Tuesday, June 19, 2018

Tuesday Morning Links

This and that for your Tuesday reading.

- David Ball offers a reminder that Canada's immigration system includes the needless detention of children - and that we should be working on ensuring families can stay together, rather than claiming any virtue in merely falling short of the scale being implemented by the Trump administration.

- Neil MacDonald writes that ruthlessness and dehumanization are exactly what Trump's voters wanted - and that they're sadly not at all out of line with the U.S. history. And Andre Picard discusses the long term health ramifications of the U.S.' policies of family separation and child incarceration. 

- Meanwhile, Sally Weale reports on a new survey showing the large number of children in the UK going without basic hygiene due to poverty.

- David Leonhardt charts the perpetually-increasing size and power of big business in the U.S. And Gordon Laxer argues that Canada shouldn't hesitate to say goodbye to NAFTA due to its similar effects at home.

- Finally, Mark Winfield points out that a typical right-wing prescription of less regulation and free money for the corporate sector will only exacerbate Ontario's problems:
Getting rid of cap-and-trade and reducing the provincial gas tax will not make the increasingly evident impacts of climate change go away.
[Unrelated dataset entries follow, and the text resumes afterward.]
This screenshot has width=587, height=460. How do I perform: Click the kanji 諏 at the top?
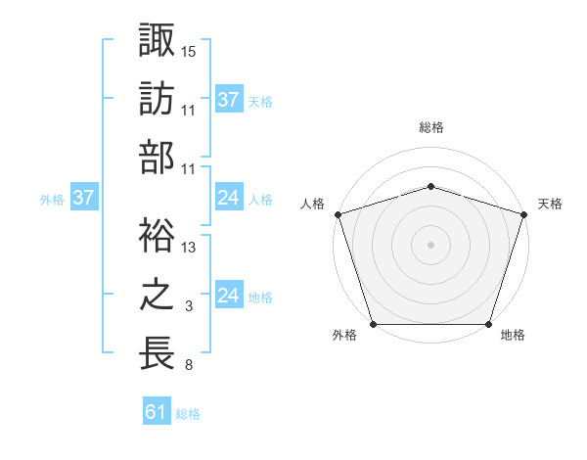pos(157,41)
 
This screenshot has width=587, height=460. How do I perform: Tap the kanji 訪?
pos(157,99)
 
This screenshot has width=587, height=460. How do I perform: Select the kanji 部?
pos(157,158)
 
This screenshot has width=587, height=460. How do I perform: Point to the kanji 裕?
pos(157,235)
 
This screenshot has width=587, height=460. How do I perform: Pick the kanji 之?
pos(157,295)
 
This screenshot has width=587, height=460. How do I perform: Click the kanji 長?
pos(157,353)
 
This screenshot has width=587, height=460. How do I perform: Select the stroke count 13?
pos(189,248)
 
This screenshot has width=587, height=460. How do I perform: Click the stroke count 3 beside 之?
pos(189,307)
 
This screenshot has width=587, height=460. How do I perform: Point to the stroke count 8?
pos(189,366)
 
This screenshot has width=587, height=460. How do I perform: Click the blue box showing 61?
pos(157,412)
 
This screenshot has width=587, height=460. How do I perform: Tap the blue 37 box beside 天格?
pos(228,100)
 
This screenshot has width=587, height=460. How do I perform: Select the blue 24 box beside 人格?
pos(228,198)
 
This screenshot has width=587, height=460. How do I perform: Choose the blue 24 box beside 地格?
pos(228,296)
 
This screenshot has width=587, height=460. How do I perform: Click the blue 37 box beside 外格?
pos(83,198)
If Ford attempts to make cuts to hydro rates without first addressing the underlying drivers of increasing electricity costs, Ontarians might see even higher costs in the future. Key among the underlying drivers of those cost increases are the life-extensions and refurbishments for the province’s aging nuclear power plants they Wynne government committed to.
...
A simple economic strategy focused on tax cuts and deregulation will be hopelessly inadequate to deal with the regional impacts of the transition from manufacturing to service and knowledge-based economic activities, to say nothing of the challenges presented by the Trump administration’s US actions in agriculture, steel and auto manufacturing.
...
(R)esponding to these various dynamics will require a more sophisticated economic strategy than tax cuts and further deregulation, that in a province that had already declared itself “open for business” under the Liberal government. Indeed, the approach outlined in the PC platform runs a very real risk of undermining the basis of the province’s economic success.

The losses in provincial revenues from tax cuts will undermine the quality of services and infrastructure the province is able to offer. Deregulation around the environment carries risks that would undermine the quality of life the province offers its residents, to say nothing of threats it would pose to their health and safety.